Selekcjoner reprezentacji Polski Nikola Grbić zapowiadał, że z meczu na mecz postawa naszej drużyny będzie coraz lepsza, i tak też właśnie w starciu z mistrzami olimpijskimi było! Biało-czerwoni wygrali zasłużenie, choć nie będzie problemów, w czterech setach z reprezentacją Francji, tym samym notując swoje pierwsze zwycięstwo na jubileuszowym XX Memoriale Huberta Jerzego Wagnera.
Udane „odkupienie win”
Niewykorzystana okazja w pierwszym secie, która przypomniała nam o wczorajszej przykrej wpadce ze Słowenią, ale za to trzy kolejne sety, to już koncertowa robota najlepszej drużyny ostatniej Ligi Narodów. Swoją szansę wykorzystał m.in. Jakub Popiwczak. Libero drużyny Jastrzębskiego Węgla na tle mistrzów olimpijskich zaprezentował się naprawdę bardzo dobrze. W wielu ważnych momentach odpowiednio antycypował zamiary naszego dzisiejszego rywala.

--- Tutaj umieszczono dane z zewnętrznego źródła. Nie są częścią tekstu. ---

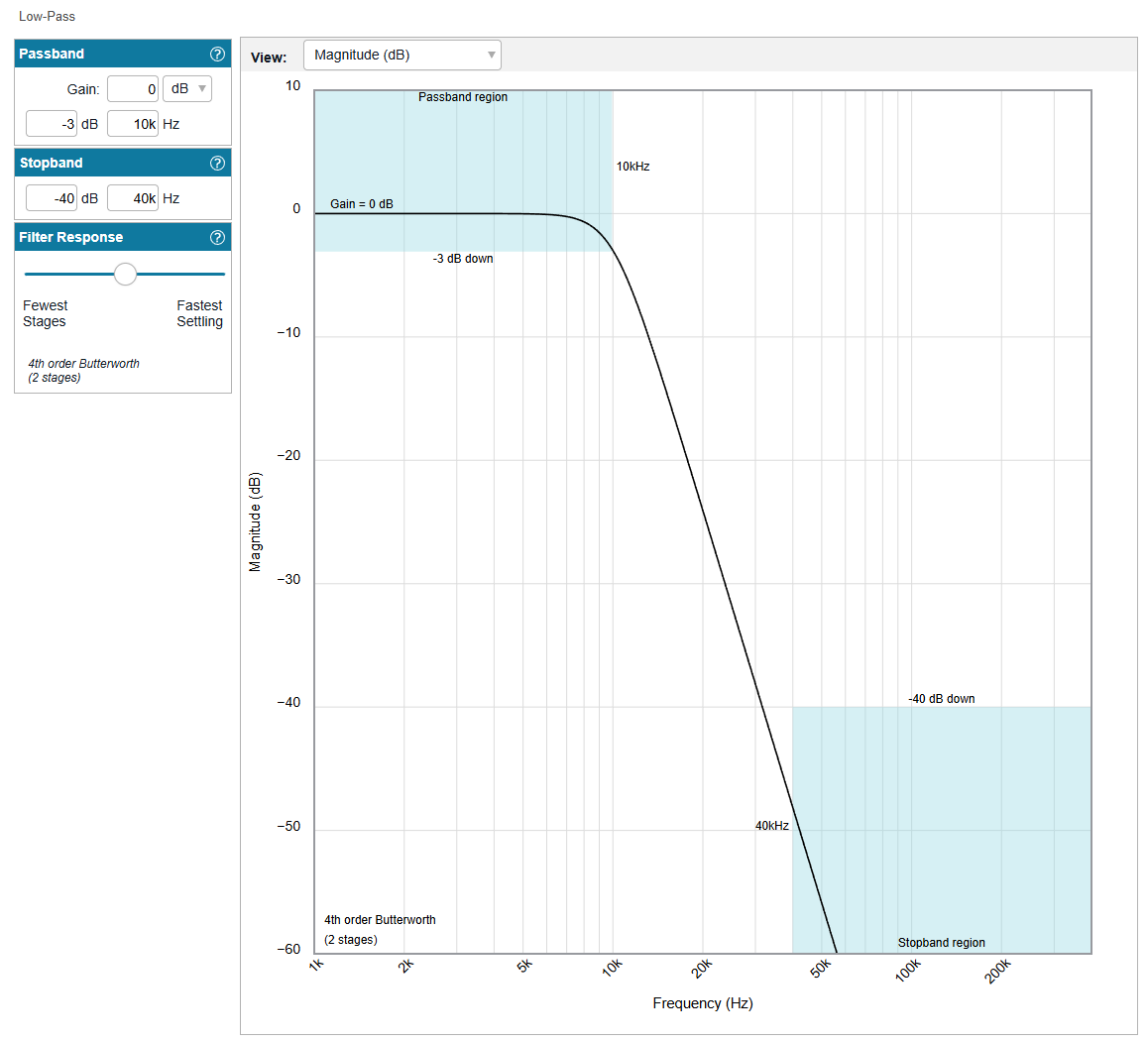Click the Fastest Settling slider label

Coraz lepszą dyspozycję udowadnia nam również Wilfredo Leon. 30-letni przyjmujący nie miał dziś żadnych problemów z forsowaniem podwójnego, a momentami nawet potrójnego francuskiego bloku. Co jeszcze cieszy? Przede wszystkim reakcja naszego zespołu po meczu ze Słowenią, a także powrót kapitana reprezentacji Polski Bartosza Kurka!

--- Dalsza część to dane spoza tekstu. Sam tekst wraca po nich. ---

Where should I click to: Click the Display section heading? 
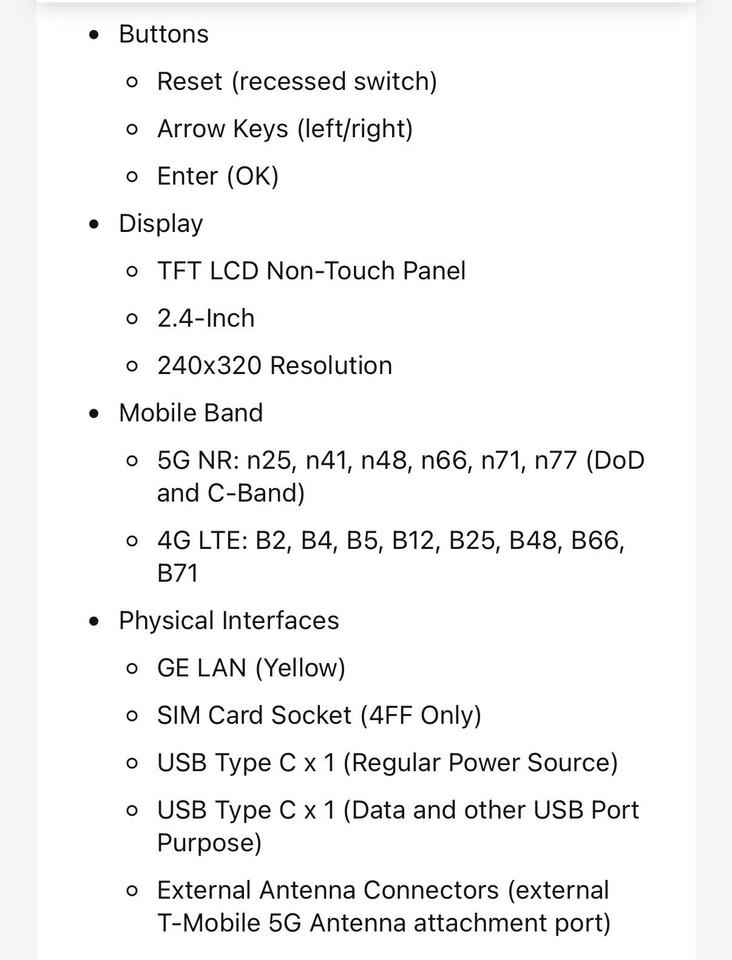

Biało-czerwoni wygrywają w czterech setach z Francją, a jutro zagrają swoje ostatnie spotkanie w ramach Memoriału Wagnera. Rywalem wicemistrzów świata będą mistrzowie starego kontynentu Włosi, którzy w Krakowie legitymują się bilansem 1:1 – najpierw bez większych problemów pokonali Francję, a kilka godzin temu po szalonym meczu ulegli w tie-breaku reprezentacji Słowenii.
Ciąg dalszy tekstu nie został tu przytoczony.